Briefly the prosecution case was that on 16. 6.96 at about 7. 30 p.m. the complainant left his home and went to Mundoro, the home of his brother to collect his tea picking baskets which he had earlier given to his brother. On arrival he called the children but there was no response. He pushed the door open. In the house he found the son of the appellant called Ngunjiri and 2 daughters called Naomi and Ruth. The appellant then came in through the rear door. He asked them why they did not respond and open the door for him when he knocked. The appellant who was around with a panga asked him to leave.
The appellant then asked his children to scream. He decided not to leave until members of the public came and he explained to them what was happening. When members of the Public came and listened to the story, they advised him to leave.
As he was leaving and after he had made about 3 steps, someone cut him from behind. He recognised the person who had cut him as the appellant. He was also hit with a stone and he fell down unconscious. He regained consciousness after about half an hour and went and reported to APC Karuri. When he arrived at the Chief’s camp he met the appellant there. She had reported to APC Karuri, PW4 that the PW1 had broken the door of her house which was the basis of the 2nd count. He was taken to Gatundu hospital where he was admitted for 18 days.
The appellant in her defence denied to have assaulted PW1. In her evidence she stated that she is married to the brother of PW1 but she had domestic problems with her husband, and he deserted her and the children. The animosity between her and her husband extended to PW1. On the material date PW1 came to her house at about midnight. He knocked at the door but she declined to open for him. PW1 broke the door and entered. PW1 was alone. She screamed and went and reported the matter to PW4. But PW4 did not take any action because he used to drink with PW1. She said she did not know who injured PW1.

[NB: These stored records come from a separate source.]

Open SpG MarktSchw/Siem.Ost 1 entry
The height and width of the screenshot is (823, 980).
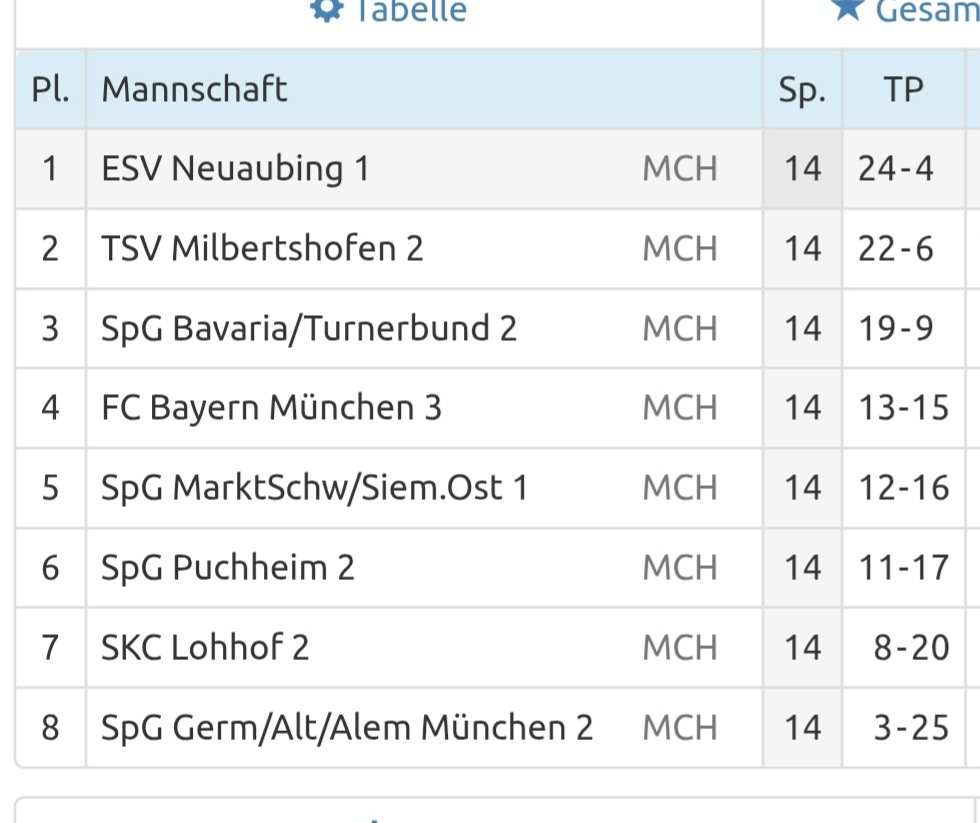coord(315,488)
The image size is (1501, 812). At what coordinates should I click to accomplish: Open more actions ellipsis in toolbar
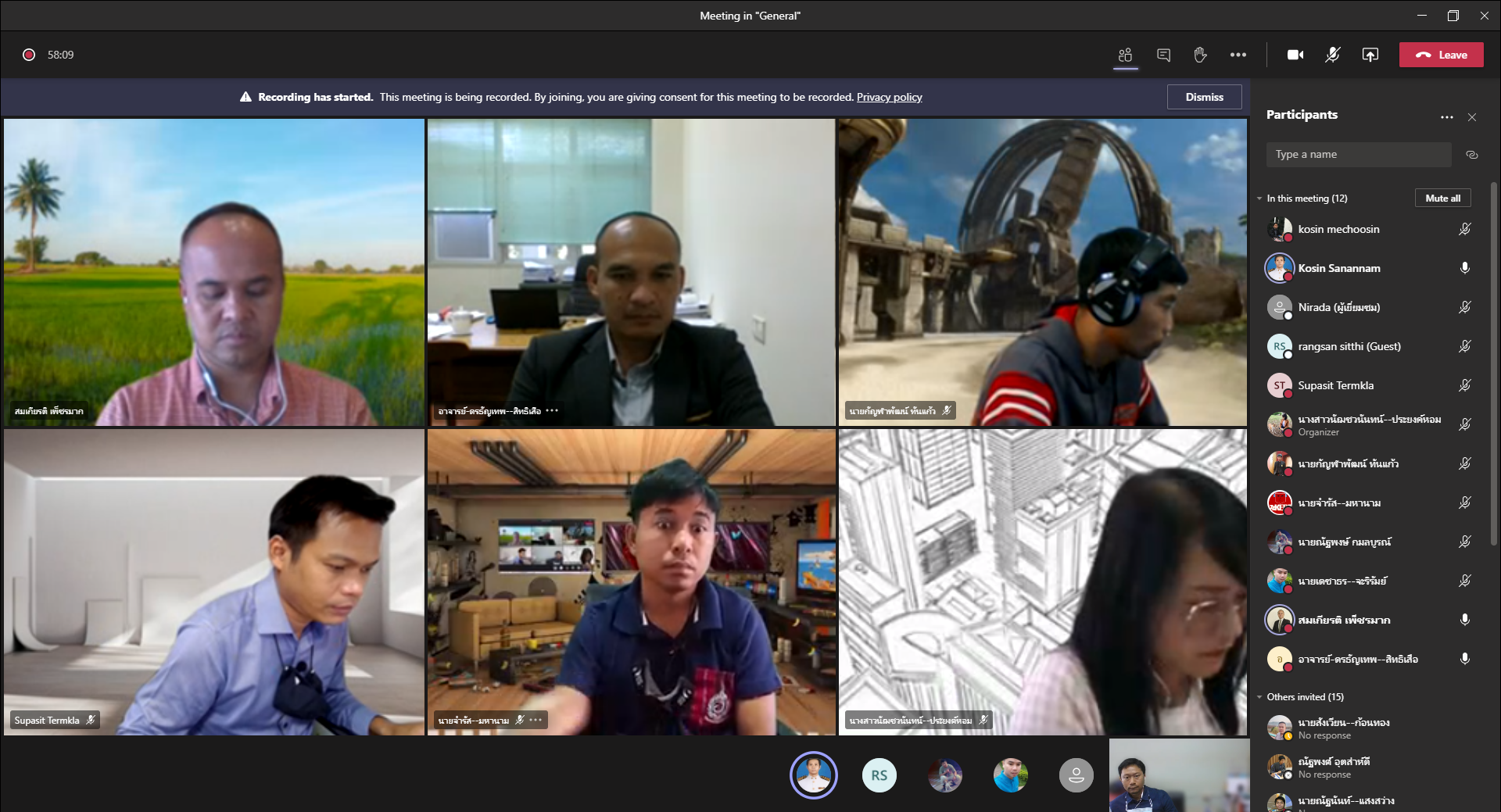1238,55
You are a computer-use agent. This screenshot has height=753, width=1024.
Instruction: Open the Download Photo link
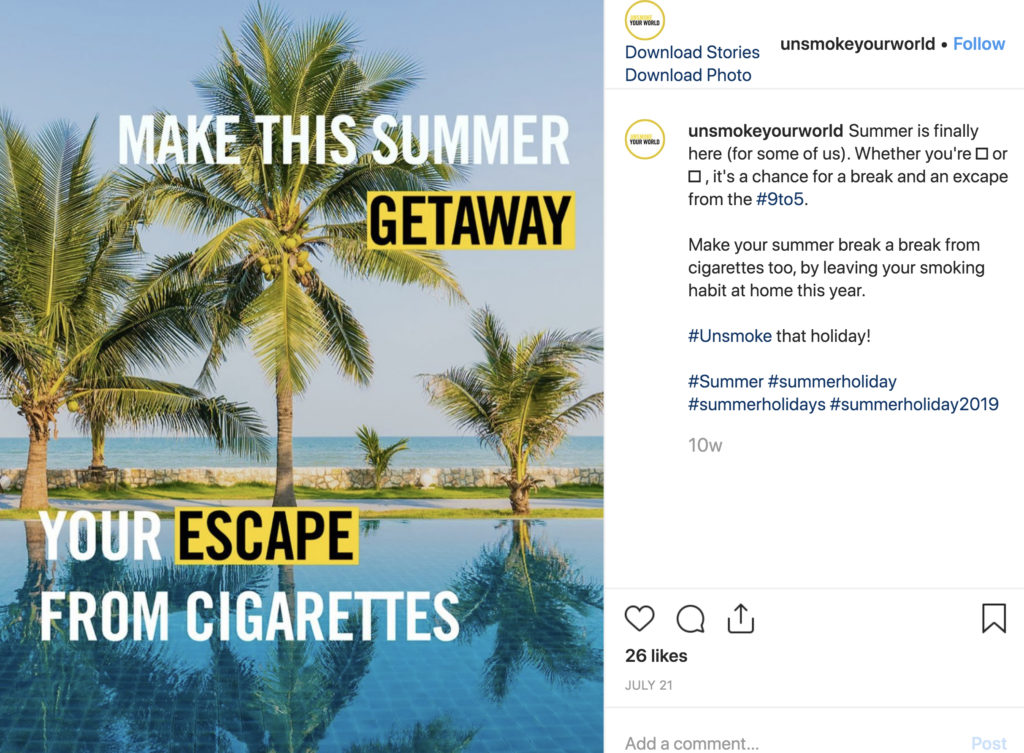(x=688, y=75)
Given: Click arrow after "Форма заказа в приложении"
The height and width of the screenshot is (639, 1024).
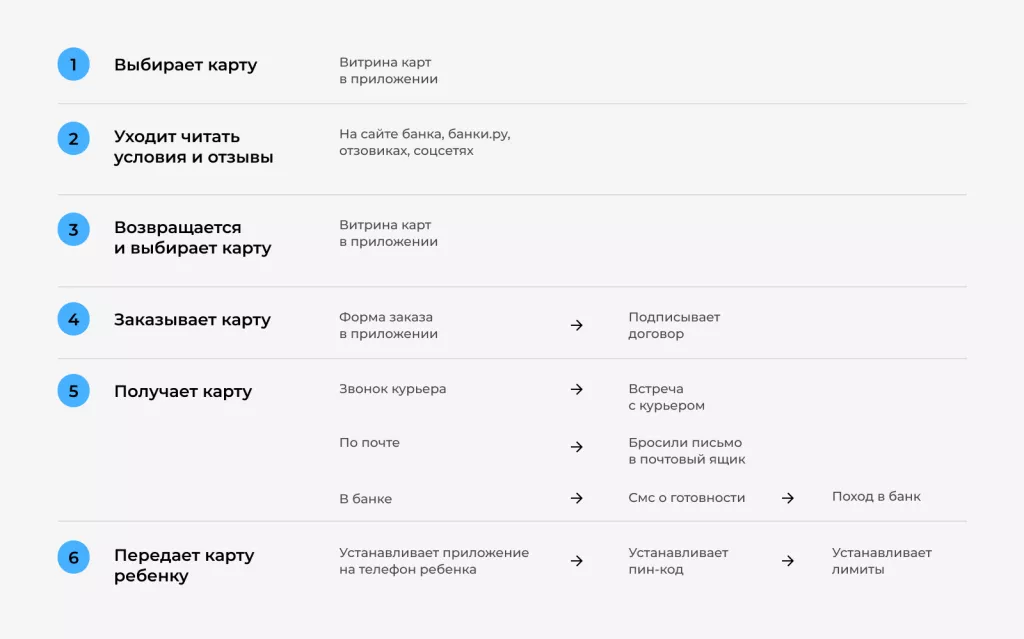Looking at the screenshot, I should 576,325.
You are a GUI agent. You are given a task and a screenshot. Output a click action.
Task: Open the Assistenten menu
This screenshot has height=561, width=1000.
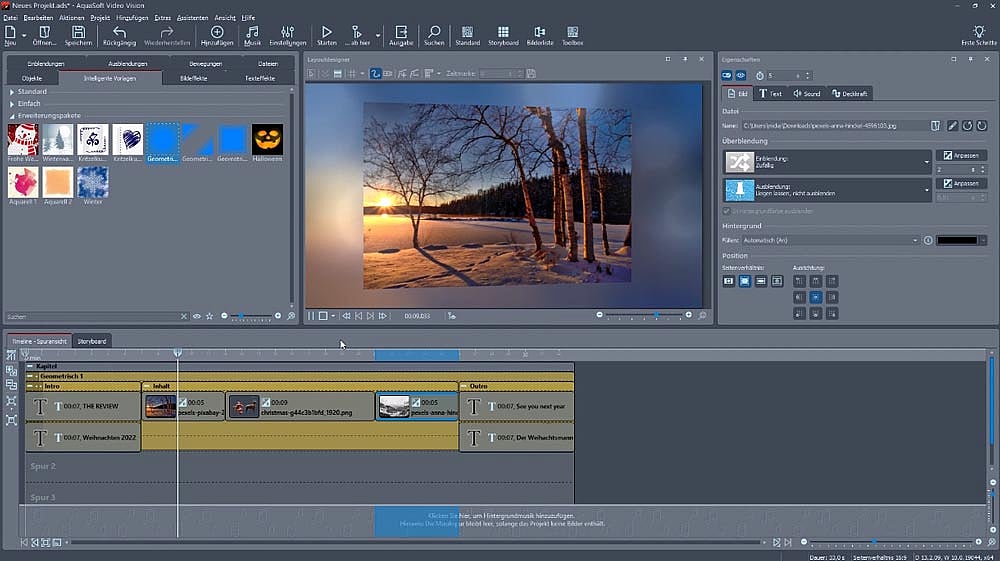pyautogui.click(x=192, y=18)
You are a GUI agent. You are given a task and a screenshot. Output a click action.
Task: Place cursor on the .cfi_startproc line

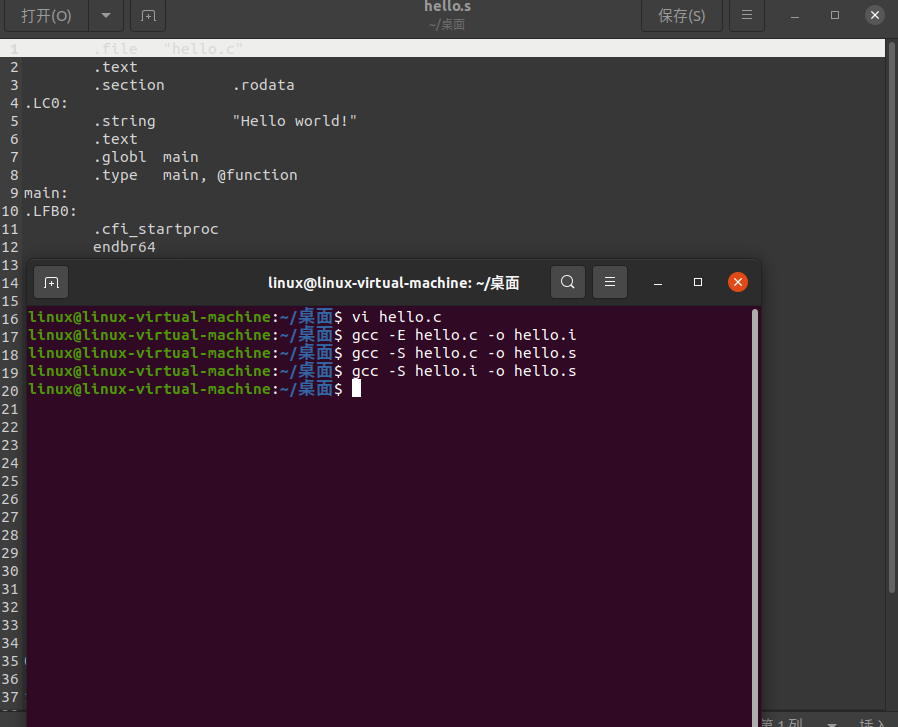(x=155, y=228)
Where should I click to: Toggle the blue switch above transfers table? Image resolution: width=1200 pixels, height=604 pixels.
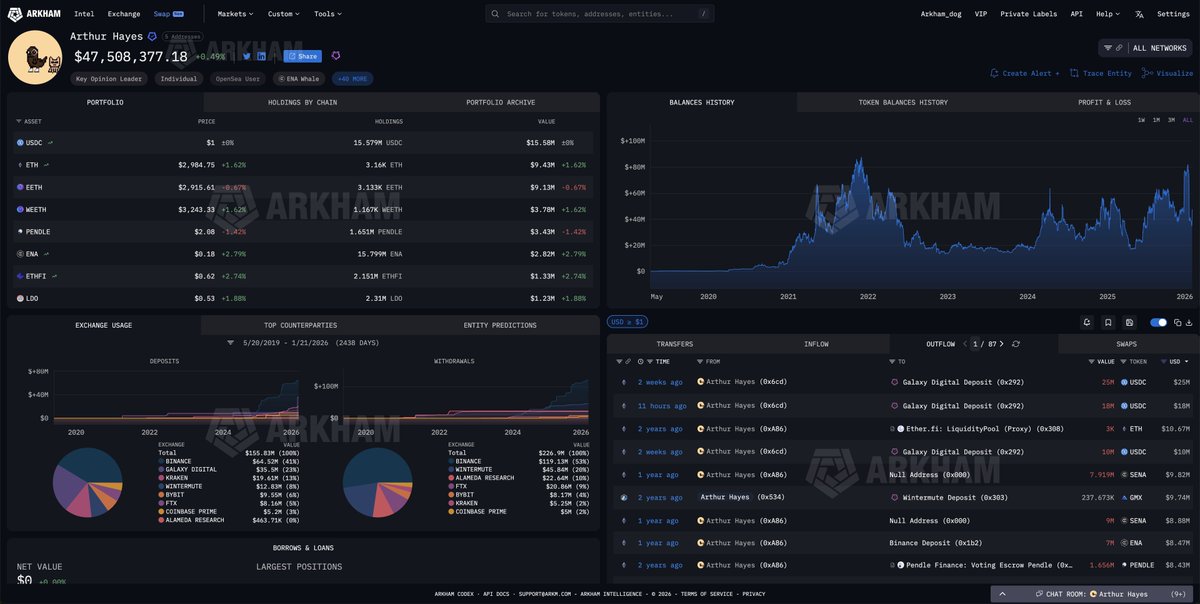(1159, 322)
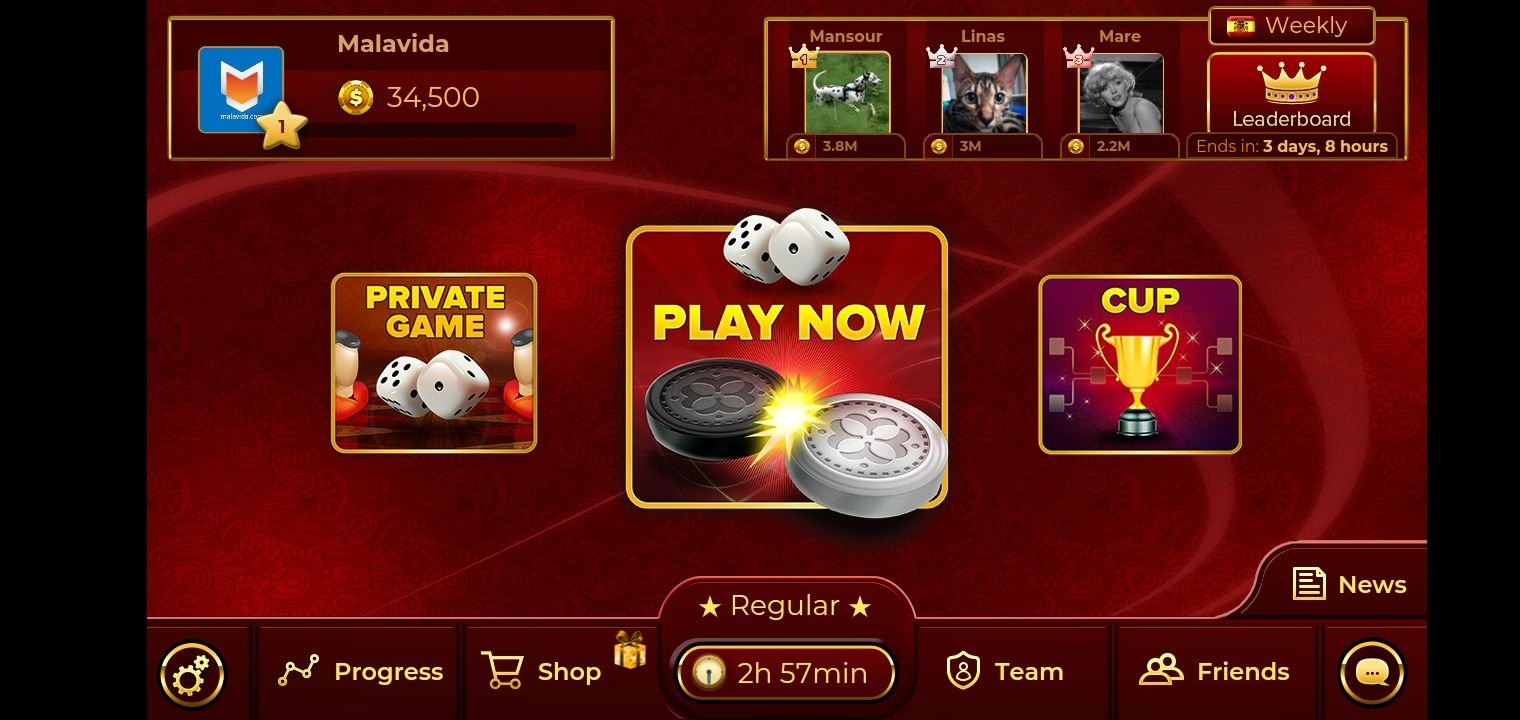The width and height of the screenshot is (1520, 720).
Task: View top-ranked player Mansour's photo
Action: [x=847, y=93]
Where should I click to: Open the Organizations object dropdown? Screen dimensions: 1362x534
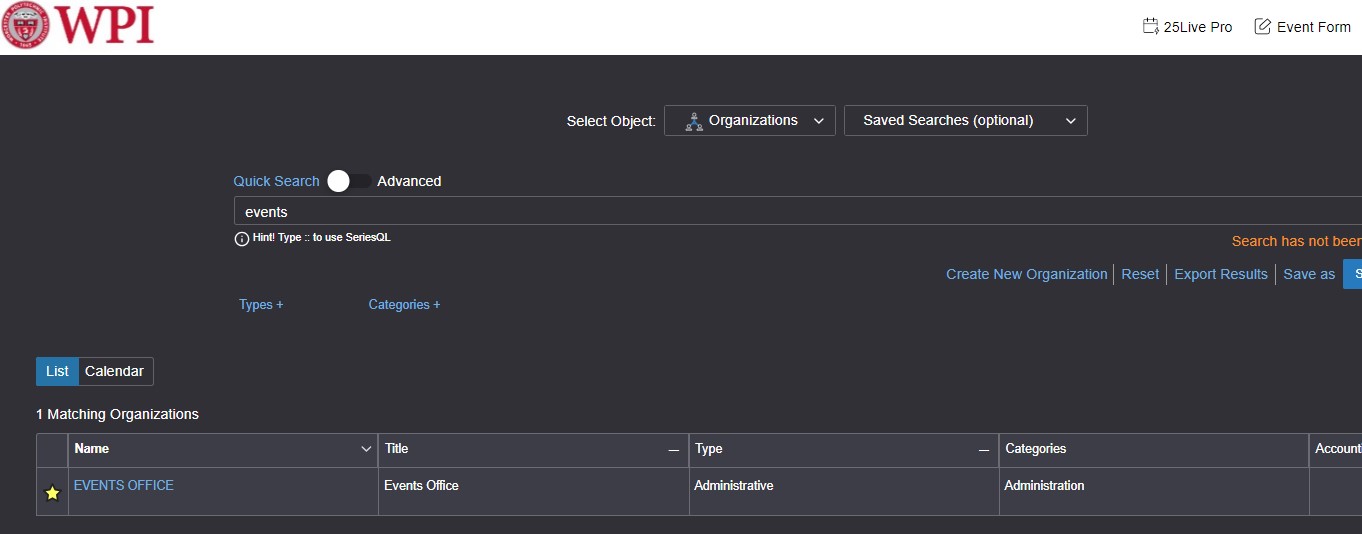(750, 121)
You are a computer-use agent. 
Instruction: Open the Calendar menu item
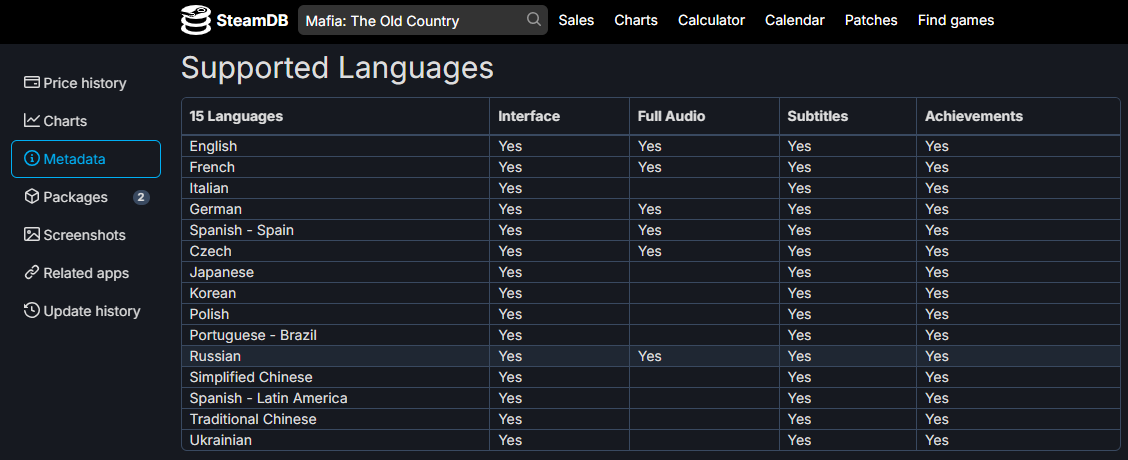click(x=795, y=20)
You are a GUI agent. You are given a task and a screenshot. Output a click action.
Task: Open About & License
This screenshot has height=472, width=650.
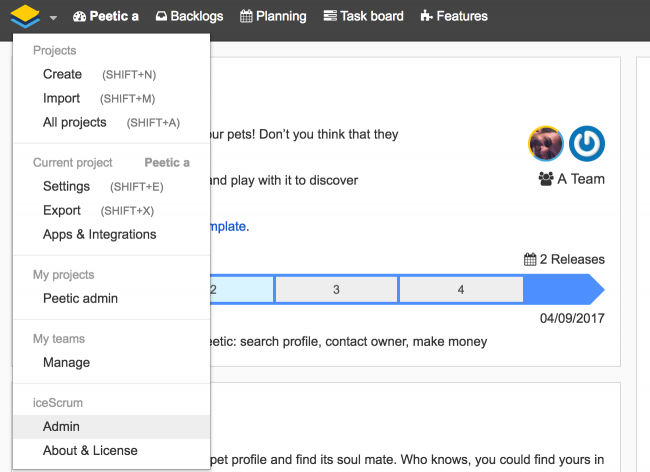point(90,450)
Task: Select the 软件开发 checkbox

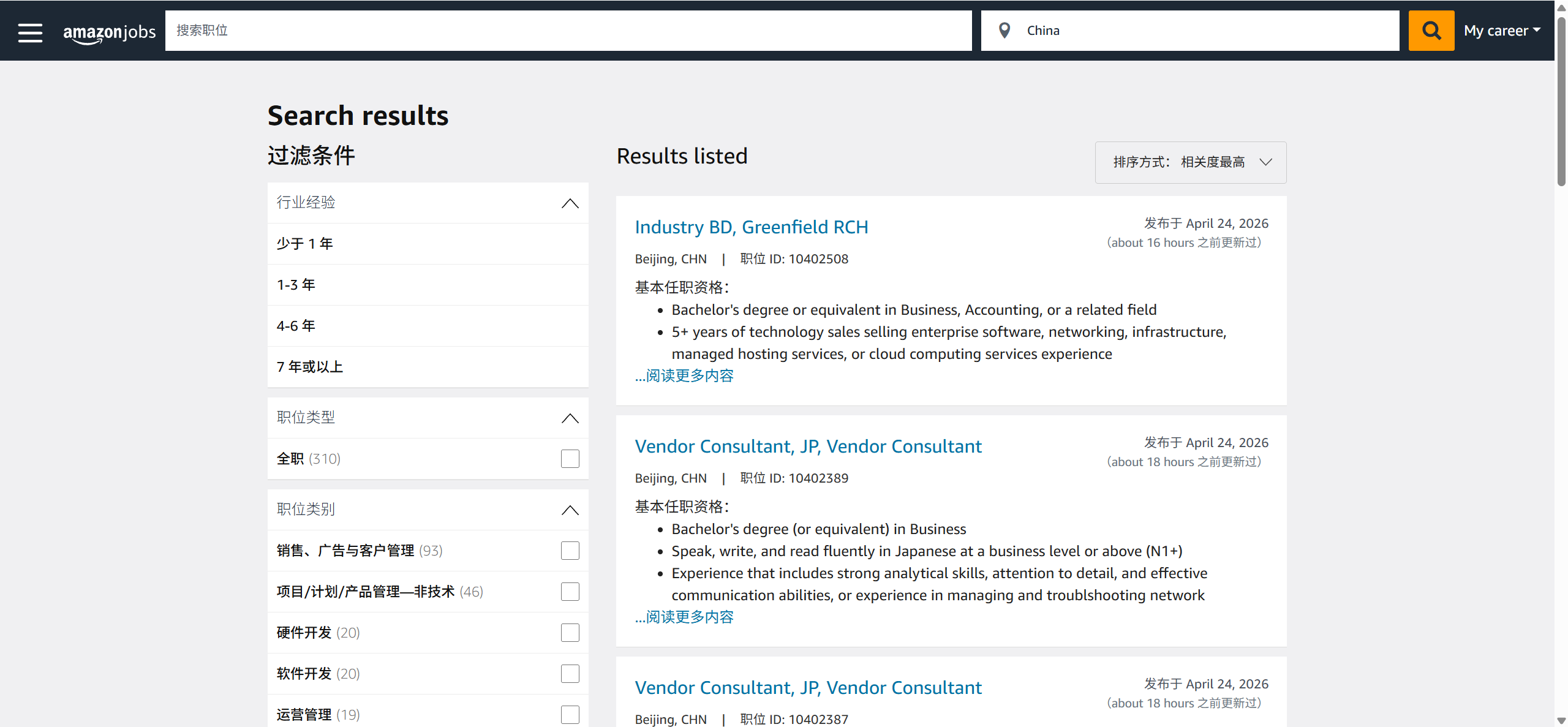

Counsel for the appellant submitted that the prosecution had not proved the case against the appellant beyond any reasonable doubt as required in criminal cases and the learned state counsel concedes. PW1 alleged that he was cut outside the house by the appellant. It was dark and he did not state how he managed to identify the appellant as the one who cut him. PW1 said when he was cut there were more than 10 members of the public who had heeded the screams by the appellant and who had asked him to go away from the house of the appellant. But none of those members was called to testify.
“The prosecution must make available all witnesses necessary to establish the truth, even of their evidence may be inconsistent” BUKENYA AND OTHERS V. UGANDA 1972 E.A. 549.
The evidence against the appellant in respect of count 1 was far below the standard required to warrant a conviction in a criminal case.
In count 2 the appellant was convicted with the offence of giving false information to a person employed in the public service contrary to Section 129 (b) of the Penal Code. The particulars of the alleged false information were that when PW1 forcefully entered her house, at about midnight, she went and reported to PW4, APC Karuri that PW1 had damaged her door. PW1 had admitted in his evidence that he went to the appellant’s house at night and called PW1 refused to open for him. He then forced the door open and asked the complainant why she had refused to open for him. Obviously if the door was locked from inside and was forced open, damage must have been occasioned. So when the appellant went and reported to PW4 that PW1 had forced her door open and in the process damaged it, she did not give false information. This count two was not proved.
All in all and as I have stated above it would be unsafe to allow the conviction to stand.
I allow the appeal, quash the conviction and set aside the sentence. I order that the appellant be set at liberty forthwith unless otherwise lawfully held.
Dated, delivered and signed at Nairobi this 20th day of July, 1998.